Published: February 15, 2013

Trent: what happened at the council by John W. O’Malley, SJ (Harvard University Press)

- Reviewed by Hilmar Pabel

John O’Malley has done it again. In 2008, he published his splendid What Happened at Vatican II, the best one-volume history of the Second Vatican Council, at least in English. In producing the best one-volume history of the Council of Trent (1545-63), he has rendered equal service to the history of Catholicism.

Until now the authoritative study has been and remains Hubert Jedin’s Geschichte des Konzils von Trient (1949-75). The dense four volumes (in five tomes) have long been out of print. An attempt to translate Jedin’s great work into English never went beyond the second volume. O’Malley’s new history of Trent will be just as influential as his history of Vatican II.

Readers of What Happened at Vatican II will enjoy this new conciliar history and notice several parallels between the two books. After a chapter that establishes the historical background of the century previous to the council, they proceed chronologically through the work of the councils.

In Trent, O’Malley answers the question why the council opened late, a generation after the excommunication of Martin Luther, the Protestant Reformer ‘who set the agenda for the council’. European political conflict and the fear of conciliarism, the position that a church council is superior to the pope in ecclesiastical governance, prevented the papacy from summoning a council expeditiously to assert Catholic doctrine and to bring about a long-desired comprehensive reform to the Church.

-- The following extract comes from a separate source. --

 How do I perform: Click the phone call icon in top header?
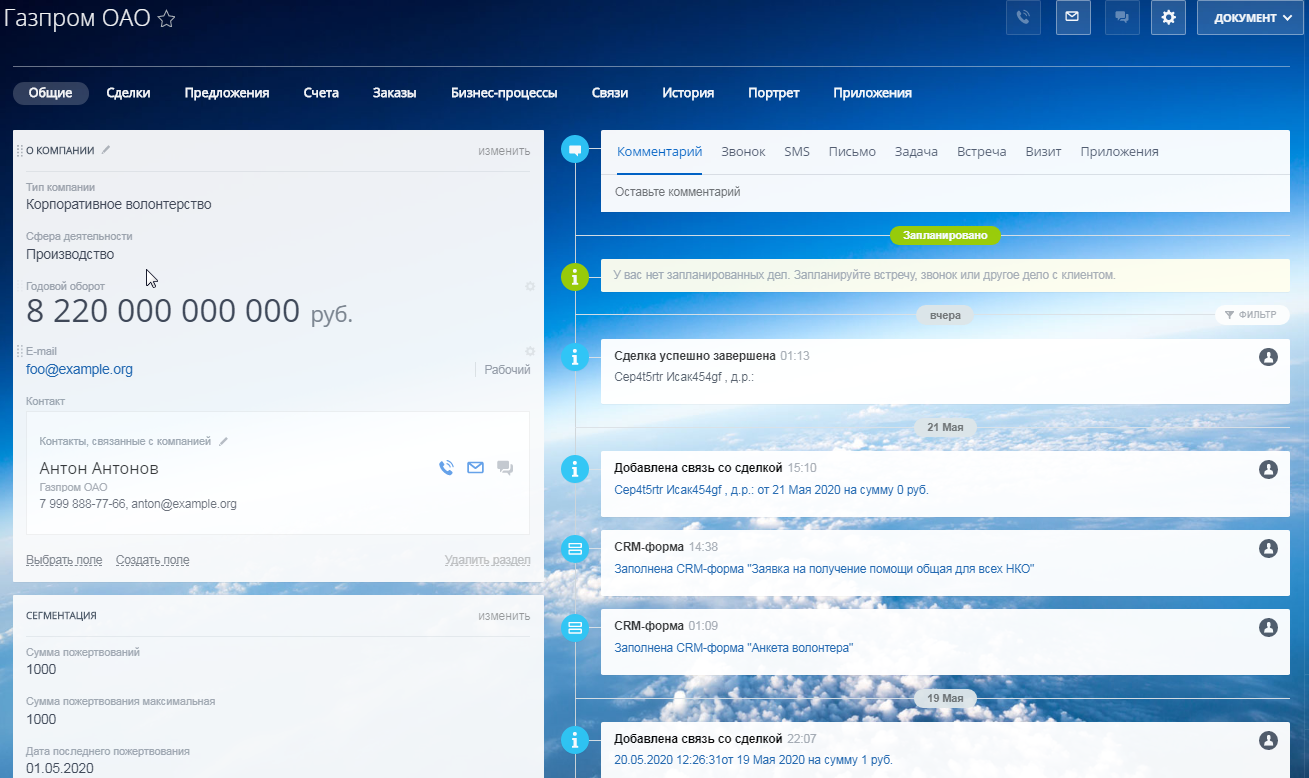[1023, 18]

The worry about conciliarism helped make the pope’s relationship to the council a ‘major issue-under-the-issues’, a famous phrase that O’Malley borrowed from John Courtney Murray, one of the theological experts at Vatican II. The similarity in the titles of O’Malley’s two conciliar histories is deliberate.

An historical understanding of both councils is crucial for their interpretation. To consider what happened, to see the councils as events and not simply as collections of documents, constitutes an important hermeneutical key to unlock meaning.

The ‘drama of the Council of Trent’ drives O’Malley’s explanation of ‘what happened at the council’. In following its twists and turns from its paltry beginnings in December 1545 to the desperate effort to complete its work in December 1563 in the face of the illness of Pope Pius IV, O’Malley vividly demolishes one of the myths about Trent.

The notion of Trent as ‘a monolithic and single-minded gathering, untroubled by rancour, confidently poised to take the steps necessary to put the Catholic house in order’ does not withstand historical scrutiny. Certainly, ‘nothing about the Council of Trent was ideal. It rested precariously on a bed of fragile and shifting compromises’ and ‘lurched from major crisis to major crisis’. ..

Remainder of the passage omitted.